**THE PROBLEM**.
Your answer must be the exact lines from the one with "You are a computer-use" to the end of the data, both included, with no pictures.

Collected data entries
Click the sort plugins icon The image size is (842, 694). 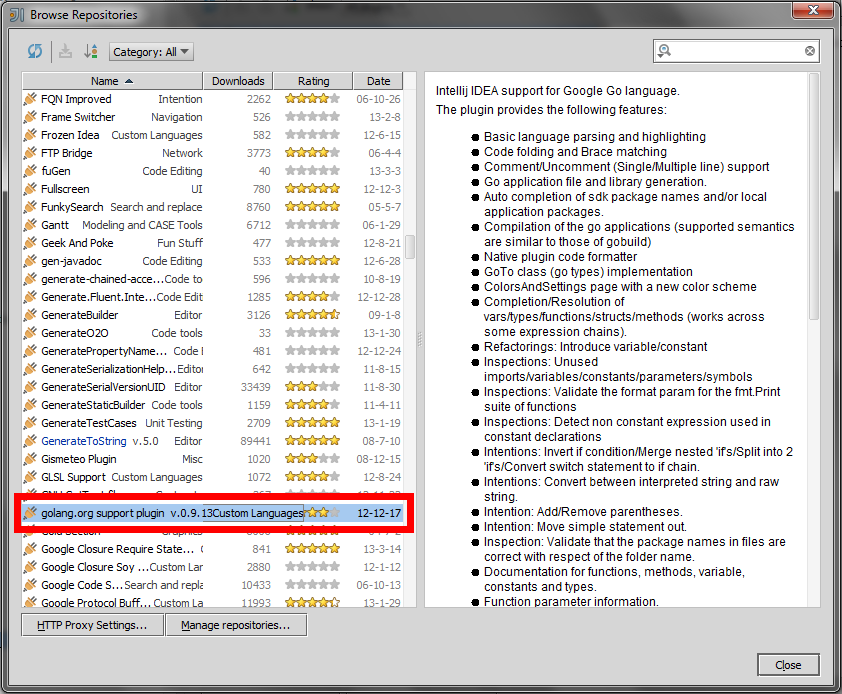91,52
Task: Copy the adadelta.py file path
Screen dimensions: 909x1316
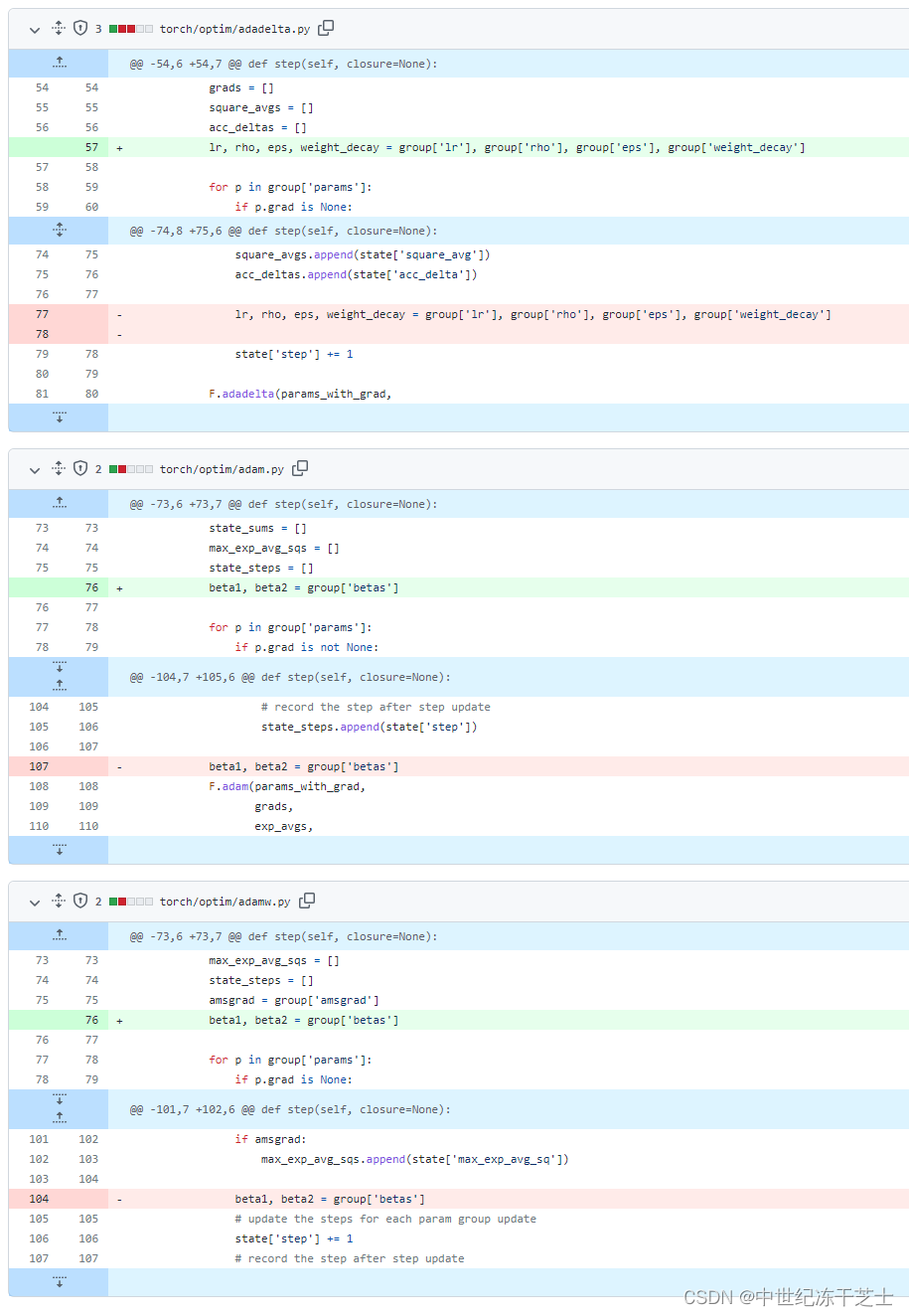Action: pyautogui.click(x=326, y=28)
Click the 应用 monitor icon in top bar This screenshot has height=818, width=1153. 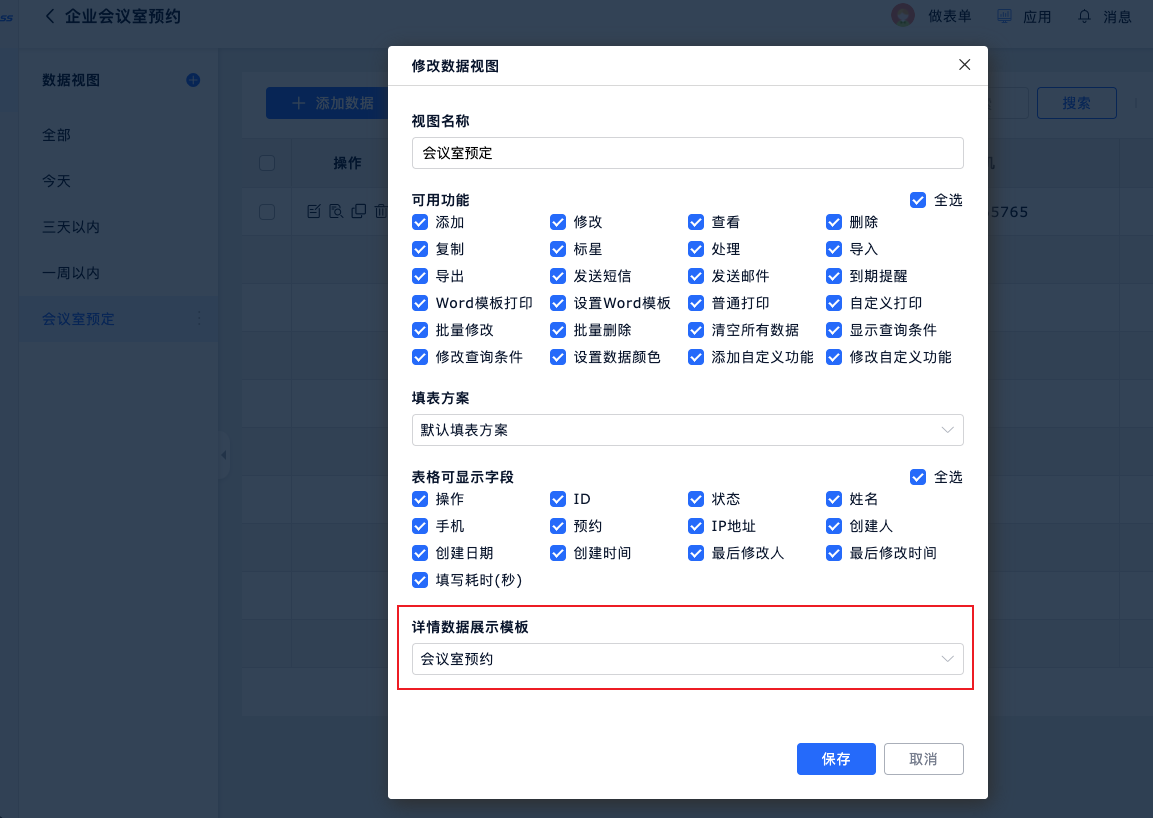coord(1005,16)
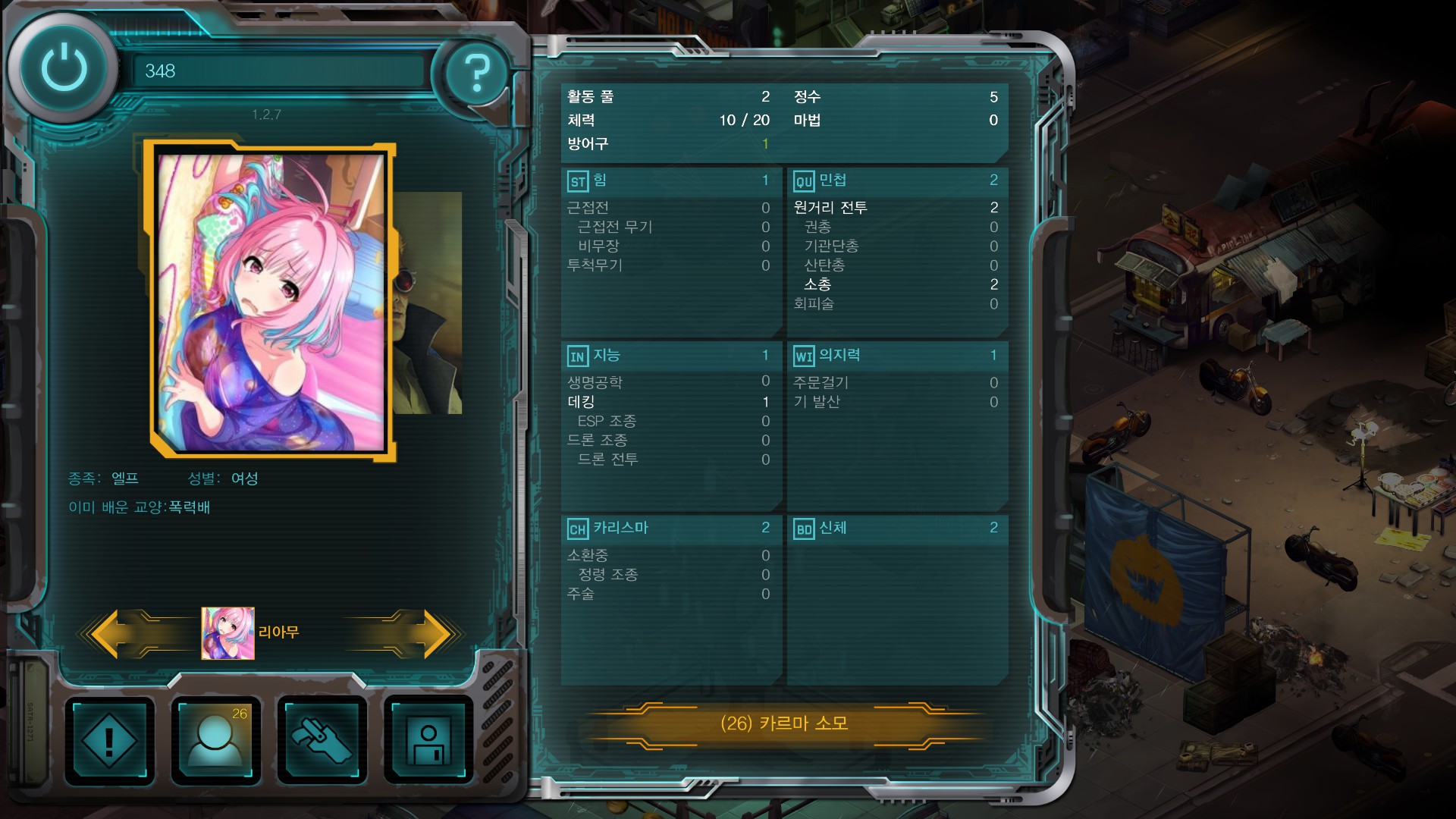Viewport: 1456px width, 819px height.
Task: Open the question mark help button
Action: coord(476,74)
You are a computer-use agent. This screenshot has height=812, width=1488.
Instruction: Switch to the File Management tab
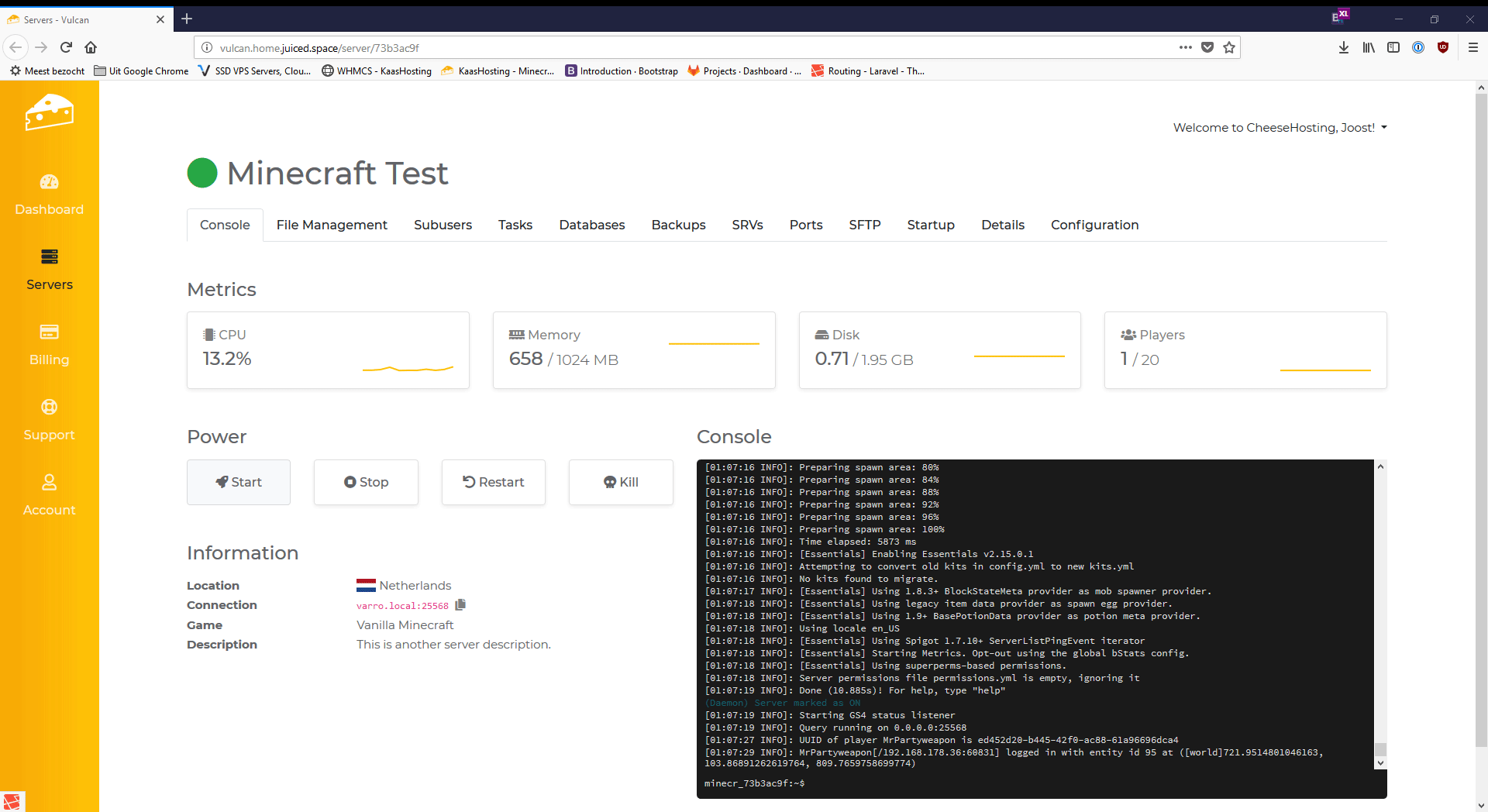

**SOLUTION FOR THIS PROBLEM**.
You are a computer-use agent. This screenshot has height=812, width=1488.
Instruction: Switch to the File Management tab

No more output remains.